Die Menschen haben vor fünf Jahren eindeutig für das Karfreitagsabkommen gestimmt. Diese Haltung hat sich im November bestätigt. Kann die britische Regierung uns unsere Rechte und Ansprüche als Bürger absprechen, weil die DUP eine vorsintflutliche Einstellung vertritt? Es gibt ein kleines Zeitfenster, in dem die britische und die irische Regierung ausloten können, ob die DUP bereit ist, sich konstruktiv am Prozess zu beteiligen. Über einen längeren Zeitraum hinweg ist die Suspendierung der nordirischen Institutionen durch die britische Regierung allerdings nicht tragbar. Was auch immer die DUP macht, die beiden Regierungen tragen eine Verantwortung, der sie nachkommen müssen. Sie müssen die vollständige und gewissenhafte Umsetzung des Karfreitagsabkommens vorantreiben.

Die DUP will über das Karfreitagsabkommen neu verhandeln. Wo sehen Sie Verhandlungsspielraum und welche Teile würde Sie selbst gerne verändern?

Es wird keine neuen Verhandlungen über das Abkommen geben. Seine Grundsätze, Strukturen und Verpflichtungen können und dürfen nicht untergraben werden. Wir sind fest entschlossen, dafür zu sorgen, dass dieses Abkommen umgesetzt wird und eine neue Ära von Frieden und Gerechtigkeit auf der Insel einzieht. Die DUP will keine erneuten Verhandlungen über das Abkommen, sondern ein völlig neues Abkommen, das die Errungenschaften der letzten Jahre untergräbt. Eine Rückkehr zur Vorherrschaft eines konservativen Unionismus ist jedoch inakzeptabel.

Welche politischen Ziele verfolgen Sie bis zur nächsten Wahl?

Wir werden weiterhin unsere politische Stärke ausbauen, die organisatorische Effizienz entwickeln und für Einheit und Unabhängigkeit Irlands eintreten. Kurzfristig werden wir uns darauf konzentrieren, die beiden Regierungen zu überzeugen, ihre Verpflichtungen zu erfüllen. Im Juni tritt Sinn Féin im Norden und im Süden Irlands bei der Wahl zum Europäischen Parlament an. Am gleichen Tag nehmen wir an den Kommunalwahlen im Süden Irlands teil. Das ist eine gewaltige Aufgabe, auf die wir uns vorbereiten.

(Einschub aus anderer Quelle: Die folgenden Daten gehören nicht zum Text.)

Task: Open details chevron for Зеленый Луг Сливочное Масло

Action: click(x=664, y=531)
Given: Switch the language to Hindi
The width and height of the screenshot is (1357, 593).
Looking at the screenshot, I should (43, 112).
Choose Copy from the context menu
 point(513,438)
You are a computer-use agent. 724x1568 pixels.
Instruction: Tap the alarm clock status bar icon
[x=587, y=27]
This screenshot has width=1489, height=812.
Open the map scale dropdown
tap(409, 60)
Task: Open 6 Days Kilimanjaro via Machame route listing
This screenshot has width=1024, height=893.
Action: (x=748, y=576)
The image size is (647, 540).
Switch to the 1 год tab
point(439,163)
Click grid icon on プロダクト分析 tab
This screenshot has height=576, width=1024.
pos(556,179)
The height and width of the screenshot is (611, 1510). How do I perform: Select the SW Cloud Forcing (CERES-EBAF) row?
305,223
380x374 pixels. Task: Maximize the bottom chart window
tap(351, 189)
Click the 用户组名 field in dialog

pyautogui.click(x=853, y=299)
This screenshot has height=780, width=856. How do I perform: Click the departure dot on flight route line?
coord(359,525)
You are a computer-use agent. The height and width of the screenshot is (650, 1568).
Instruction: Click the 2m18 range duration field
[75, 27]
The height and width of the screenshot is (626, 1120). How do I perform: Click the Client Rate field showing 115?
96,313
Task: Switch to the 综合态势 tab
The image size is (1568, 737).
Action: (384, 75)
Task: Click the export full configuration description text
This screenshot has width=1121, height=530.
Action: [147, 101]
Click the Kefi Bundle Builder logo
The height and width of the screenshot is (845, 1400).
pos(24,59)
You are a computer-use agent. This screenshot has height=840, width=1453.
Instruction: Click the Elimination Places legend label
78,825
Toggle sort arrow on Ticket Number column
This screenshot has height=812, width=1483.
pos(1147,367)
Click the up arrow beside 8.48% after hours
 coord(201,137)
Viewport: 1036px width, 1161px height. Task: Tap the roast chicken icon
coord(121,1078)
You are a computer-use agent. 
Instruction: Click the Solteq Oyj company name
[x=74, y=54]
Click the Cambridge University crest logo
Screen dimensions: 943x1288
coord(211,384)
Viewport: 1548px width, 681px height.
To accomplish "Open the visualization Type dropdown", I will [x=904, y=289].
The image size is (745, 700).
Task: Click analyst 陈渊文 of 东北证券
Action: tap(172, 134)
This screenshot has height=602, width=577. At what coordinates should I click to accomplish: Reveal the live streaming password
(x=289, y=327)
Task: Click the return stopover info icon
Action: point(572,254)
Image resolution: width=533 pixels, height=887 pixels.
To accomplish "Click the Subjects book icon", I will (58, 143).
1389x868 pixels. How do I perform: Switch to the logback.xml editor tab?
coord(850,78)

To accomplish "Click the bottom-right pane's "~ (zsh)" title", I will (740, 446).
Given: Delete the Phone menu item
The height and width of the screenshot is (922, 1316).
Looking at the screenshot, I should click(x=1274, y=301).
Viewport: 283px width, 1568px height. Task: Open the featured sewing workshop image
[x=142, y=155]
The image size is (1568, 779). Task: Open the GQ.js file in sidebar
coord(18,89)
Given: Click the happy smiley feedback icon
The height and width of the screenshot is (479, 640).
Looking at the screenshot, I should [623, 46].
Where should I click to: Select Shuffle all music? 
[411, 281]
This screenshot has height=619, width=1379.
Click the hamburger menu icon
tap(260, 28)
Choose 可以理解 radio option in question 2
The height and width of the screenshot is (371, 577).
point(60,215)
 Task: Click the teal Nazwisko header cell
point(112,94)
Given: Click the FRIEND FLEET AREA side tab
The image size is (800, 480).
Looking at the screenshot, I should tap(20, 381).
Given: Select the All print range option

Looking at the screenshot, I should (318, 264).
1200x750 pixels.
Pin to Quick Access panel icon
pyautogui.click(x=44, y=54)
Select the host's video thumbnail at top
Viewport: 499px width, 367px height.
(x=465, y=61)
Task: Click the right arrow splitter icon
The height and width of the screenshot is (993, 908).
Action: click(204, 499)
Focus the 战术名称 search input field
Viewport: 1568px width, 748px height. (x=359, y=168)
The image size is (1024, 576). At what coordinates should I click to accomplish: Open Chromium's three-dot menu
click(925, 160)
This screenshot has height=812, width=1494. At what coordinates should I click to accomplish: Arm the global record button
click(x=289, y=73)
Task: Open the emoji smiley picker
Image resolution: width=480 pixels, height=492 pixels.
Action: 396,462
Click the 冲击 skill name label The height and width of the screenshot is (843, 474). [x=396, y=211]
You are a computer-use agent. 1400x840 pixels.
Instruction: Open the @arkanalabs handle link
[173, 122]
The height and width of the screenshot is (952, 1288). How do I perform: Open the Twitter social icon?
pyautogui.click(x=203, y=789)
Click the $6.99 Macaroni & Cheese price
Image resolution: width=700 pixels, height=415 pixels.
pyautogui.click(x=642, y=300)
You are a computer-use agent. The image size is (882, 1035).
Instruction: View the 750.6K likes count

Neuere Umfragen deuten an, dass eine kleine Mehrheit der katholischen Bevölkerung Vertrauen in den Polizeidienst von Nordirland (PSNI) fasst. Wann wird Sinn Féin dem Polizei-Board beitreten?

Bei der Wahl am 26. November gewann Sinn Féin 24 Sitze, die SDLP erhielt 18 Sitze. Ist das nicht eine viel präzisere Aussage über die Einstellung der irisch-nationalen Bevölkerung zur PSNI? Sollten die Ergebnisse einer Wahl zugunsten einer Meinungsumfrage ignoriert werden? Sinn Féin wird dem Polizei-Board beitreten, sobald wir mit voller Überzeugung für die im Abkommen vorgesehenen Visionen einer neuen Polizei eintreten können und sobald wir glauben, dass diese Visionen erreichbar sind. In unseren Verhandlungen mit der britischen Regierung haben wir im Laufe des vergangenen Jahres enorme Fortschritte zum Thema Polizeireform erzielt. Jetzt muss das umgesetzt werden, was die britische Regierung versprochen hat. Erst wenn die Übergabe der Polizeigewalt von London an eine Exekutive im Norden Irlands geklärt ist, wird Sinn Féin in Betracht ziehen, eine Parteikonferenz zu diesem Thema einzuberufen.